_YOUR TASK:_ The required output is the lines below from the line containing "Viewport: 640px width, 400px height." to the line containing "This screenshot has height=428, width=772.", inclusive, retyped exactly. No other lines belong in it.

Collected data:
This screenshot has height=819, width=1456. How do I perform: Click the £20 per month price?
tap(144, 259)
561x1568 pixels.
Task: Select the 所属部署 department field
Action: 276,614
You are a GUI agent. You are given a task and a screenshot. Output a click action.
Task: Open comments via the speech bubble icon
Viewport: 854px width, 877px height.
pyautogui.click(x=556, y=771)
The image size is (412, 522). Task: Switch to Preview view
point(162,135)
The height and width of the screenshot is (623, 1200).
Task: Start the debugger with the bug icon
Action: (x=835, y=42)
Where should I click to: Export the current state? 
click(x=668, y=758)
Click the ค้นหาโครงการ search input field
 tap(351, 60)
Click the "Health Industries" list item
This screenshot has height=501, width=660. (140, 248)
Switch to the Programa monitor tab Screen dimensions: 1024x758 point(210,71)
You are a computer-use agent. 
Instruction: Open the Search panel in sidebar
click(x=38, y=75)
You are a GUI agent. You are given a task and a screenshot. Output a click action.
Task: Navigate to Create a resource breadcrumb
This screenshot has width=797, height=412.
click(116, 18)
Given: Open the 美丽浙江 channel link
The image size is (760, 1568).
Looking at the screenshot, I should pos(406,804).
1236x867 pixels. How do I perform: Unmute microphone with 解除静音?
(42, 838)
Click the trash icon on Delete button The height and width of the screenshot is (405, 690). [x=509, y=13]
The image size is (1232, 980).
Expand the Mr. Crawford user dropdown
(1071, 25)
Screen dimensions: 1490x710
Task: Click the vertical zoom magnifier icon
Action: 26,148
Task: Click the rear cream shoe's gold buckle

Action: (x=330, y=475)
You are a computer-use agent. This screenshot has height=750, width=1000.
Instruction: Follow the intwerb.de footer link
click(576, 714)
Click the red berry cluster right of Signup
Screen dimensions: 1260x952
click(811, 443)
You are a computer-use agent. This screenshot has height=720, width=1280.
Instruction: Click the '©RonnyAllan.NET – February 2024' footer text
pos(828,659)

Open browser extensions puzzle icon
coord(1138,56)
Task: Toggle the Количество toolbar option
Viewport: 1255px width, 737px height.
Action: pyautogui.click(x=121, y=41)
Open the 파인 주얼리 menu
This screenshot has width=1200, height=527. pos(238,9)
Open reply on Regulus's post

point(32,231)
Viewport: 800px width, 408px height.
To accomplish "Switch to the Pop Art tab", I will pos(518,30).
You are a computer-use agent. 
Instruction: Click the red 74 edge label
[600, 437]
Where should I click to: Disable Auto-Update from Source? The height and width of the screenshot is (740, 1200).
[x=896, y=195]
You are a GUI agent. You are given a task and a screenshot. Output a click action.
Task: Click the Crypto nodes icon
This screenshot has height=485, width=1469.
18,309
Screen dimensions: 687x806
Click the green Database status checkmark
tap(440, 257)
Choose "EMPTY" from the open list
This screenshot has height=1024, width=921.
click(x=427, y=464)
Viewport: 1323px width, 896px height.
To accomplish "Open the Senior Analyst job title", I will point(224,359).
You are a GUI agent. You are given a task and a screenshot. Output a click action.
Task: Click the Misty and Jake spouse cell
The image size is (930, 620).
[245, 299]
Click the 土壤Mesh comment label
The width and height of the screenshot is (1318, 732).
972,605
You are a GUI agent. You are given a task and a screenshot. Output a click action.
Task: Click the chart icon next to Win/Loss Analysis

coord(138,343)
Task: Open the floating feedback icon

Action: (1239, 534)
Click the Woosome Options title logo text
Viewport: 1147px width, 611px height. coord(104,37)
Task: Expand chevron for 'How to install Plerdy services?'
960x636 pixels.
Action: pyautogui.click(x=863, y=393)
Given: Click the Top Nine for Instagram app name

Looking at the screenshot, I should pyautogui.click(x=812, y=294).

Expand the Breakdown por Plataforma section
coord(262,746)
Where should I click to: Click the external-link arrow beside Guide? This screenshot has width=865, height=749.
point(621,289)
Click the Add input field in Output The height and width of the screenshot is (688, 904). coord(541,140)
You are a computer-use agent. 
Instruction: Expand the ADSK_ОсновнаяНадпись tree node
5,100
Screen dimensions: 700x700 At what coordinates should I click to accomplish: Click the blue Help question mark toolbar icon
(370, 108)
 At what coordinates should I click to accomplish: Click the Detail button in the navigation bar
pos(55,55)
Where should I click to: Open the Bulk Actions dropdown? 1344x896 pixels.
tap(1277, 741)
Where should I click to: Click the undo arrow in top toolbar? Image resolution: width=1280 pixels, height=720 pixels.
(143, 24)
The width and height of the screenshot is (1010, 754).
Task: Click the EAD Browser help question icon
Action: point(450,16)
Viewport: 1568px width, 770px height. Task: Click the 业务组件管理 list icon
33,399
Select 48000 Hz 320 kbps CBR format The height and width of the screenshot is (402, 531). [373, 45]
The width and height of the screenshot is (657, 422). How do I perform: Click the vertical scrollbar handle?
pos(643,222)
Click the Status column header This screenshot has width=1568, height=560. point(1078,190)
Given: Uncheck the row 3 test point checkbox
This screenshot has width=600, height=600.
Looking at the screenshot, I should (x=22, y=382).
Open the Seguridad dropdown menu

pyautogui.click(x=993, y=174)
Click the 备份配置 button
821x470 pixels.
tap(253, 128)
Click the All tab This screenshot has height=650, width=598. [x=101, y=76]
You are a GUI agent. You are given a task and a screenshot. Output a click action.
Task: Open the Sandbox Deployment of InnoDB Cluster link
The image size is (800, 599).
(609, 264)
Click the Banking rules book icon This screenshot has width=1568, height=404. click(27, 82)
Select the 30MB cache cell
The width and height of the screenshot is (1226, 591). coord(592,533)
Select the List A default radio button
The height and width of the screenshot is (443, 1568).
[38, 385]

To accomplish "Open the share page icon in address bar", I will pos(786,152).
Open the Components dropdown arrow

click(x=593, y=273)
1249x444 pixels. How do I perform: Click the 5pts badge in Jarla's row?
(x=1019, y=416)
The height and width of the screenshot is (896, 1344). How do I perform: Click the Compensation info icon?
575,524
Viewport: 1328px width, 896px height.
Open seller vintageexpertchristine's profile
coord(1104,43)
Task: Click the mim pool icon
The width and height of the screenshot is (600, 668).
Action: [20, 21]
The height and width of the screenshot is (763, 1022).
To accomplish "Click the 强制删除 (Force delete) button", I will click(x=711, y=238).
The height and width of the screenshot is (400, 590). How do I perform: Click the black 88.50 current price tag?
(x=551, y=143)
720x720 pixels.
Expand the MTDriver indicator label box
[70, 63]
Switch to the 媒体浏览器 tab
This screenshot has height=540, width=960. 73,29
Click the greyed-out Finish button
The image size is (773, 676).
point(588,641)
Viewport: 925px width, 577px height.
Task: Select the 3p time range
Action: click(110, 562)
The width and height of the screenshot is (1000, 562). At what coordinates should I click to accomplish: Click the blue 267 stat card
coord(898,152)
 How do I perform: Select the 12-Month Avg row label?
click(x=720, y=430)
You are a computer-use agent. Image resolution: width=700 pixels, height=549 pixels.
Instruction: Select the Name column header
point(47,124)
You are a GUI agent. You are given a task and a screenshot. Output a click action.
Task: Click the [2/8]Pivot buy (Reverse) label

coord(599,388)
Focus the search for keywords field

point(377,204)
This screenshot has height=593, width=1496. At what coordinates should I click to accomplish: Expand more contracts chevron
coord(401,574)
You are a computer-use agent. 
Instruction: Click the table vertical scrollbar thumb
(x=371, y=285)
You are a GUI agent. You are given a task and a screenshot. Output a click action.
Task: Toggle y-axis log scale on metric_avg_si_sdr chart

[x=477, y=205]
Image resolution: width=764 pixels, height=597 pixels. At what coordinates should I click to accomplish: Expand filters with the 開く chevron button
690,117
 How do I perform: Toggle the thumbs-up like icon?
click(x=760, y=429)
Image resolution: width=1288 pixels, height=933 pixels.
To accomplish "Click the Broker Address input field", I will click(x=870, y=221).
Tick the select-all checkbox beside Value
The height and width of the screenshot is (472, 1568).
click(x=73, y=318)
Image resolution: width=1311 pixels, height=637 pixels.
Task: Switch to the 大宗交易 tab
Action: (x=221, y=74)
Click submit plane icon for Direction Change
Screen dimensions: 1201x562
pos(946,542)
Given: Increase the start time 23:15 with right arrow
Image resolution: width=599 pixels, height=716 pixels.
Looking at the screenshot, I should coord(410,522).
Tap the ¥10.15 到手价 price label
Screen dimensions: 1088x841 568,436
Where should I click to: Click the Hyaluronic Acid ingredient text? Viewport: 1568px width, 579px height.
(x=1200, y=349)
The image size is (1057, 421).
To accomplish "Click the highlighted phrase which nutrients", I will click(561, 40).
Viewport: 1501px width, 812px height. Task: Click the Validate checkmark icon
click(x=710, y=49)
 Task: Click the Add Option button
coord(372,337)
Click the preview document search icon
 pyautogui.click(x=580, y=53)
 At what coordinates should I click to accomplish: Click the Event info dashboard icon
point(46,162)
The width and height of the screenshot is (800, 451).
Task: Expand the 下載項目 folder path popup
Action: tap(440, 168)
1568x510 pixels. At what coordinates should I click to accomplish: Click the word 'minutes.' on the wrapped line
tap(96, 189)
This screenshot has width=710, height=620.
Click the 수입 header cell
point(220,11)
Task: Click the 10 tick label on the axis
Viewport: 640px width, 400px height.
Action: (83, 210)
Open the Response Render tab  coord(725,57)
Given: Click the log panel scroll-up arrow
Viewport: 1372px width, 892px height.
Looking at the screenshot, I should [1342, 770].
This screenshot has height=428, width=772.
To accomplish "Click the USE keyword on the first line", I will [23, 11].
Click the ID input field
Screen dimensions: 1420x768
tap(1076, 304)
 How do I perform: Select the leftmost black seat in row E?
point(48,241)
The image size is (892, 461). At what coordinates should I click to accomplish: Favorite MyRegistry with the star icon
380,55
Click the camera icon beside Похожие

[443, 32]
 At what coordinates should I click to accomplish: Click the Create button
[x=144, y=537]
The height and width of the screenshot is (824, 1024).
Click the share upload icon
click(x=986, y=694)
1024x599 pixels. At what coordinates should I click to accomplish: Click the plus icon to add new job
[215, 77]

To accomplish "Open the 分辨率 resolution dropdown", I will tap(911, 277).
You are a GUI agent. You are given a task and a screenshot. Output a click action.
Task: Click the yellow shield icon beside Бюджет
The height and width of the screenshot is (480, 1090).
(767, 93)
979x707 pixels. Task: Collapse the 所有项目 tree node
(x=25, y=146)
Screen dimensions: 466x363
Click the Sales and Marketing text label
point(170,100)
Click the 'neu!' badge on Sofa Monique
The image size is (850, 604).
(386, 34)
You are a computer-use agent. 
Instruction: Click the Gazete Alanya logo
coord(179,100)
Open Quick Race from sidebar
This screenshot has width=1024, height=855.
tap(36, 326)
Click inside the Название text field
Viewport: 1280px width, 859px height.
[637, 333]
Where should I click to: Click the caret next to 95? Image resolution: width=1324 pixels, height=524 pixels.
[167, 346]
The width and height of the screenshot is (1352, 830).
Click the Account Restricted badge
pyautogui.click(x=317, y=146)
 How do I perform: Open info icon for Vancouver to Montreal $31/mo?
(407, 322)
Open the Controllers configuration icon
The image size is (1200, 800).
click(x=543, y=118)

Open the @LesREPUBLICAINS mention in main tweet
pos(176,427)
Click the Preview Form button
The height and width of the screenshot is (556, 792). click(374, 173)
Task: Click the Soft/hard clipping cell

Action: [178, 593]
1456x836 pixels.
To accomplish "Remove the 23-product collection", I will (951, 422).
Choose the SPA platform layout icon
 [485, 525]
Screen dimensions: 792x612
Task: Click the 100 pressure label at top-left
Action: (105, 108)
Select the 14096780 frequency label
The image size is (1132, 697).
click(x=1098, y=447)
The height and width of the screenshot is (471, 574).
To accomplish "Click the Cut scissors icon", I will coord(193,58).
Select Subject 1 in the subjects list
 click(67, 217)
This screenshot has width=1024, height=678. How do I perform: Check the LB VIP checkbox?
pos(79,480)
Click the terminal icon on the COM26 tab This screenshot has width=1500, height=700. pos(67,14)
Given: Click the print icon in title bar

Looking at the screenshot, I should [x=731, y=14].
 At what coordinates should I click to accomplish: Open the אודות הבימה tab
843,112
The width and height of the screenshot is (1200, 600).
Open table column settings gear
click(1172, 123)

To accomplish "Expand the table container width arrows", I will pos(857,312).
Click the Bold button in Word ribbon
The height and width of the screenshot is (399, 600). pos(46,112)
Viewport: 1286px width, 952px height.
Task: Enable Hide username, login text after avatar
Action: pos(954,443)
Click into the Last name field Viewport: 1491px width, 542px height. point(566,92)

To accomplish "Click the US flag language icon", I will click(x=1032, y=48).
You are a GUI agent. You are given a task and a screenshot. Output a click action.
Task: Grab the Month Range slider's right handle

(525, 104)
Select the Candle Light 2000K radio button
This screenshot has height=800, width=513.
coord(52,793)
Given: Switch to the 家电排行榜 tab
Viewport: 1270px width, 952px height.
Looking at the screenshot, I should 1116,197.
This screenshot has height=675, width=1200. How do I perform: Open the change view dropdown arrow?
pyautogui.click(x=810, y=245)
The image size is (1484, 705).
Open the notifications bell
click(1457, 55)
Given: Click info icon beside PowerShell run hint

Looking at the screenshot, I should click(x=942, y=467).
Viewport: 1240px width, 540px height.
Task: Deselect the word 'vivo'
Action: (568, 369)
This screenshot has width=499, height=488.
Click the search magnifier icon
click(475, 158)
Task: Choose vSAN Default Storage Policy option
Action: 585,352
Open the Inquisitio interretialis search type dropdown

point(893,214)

_EXPECTED ANSWER:_
Viewport: 640px width, 400px height.
Action: (83, 210)
Open the Response Render tab  coord(725,57)
Given: Click the log panel scroll-up arrow
Viewport: 1372px width, 892px height.
Looking at the screenshot, I should [1342, 770].
This screenshot has height=428, width=772.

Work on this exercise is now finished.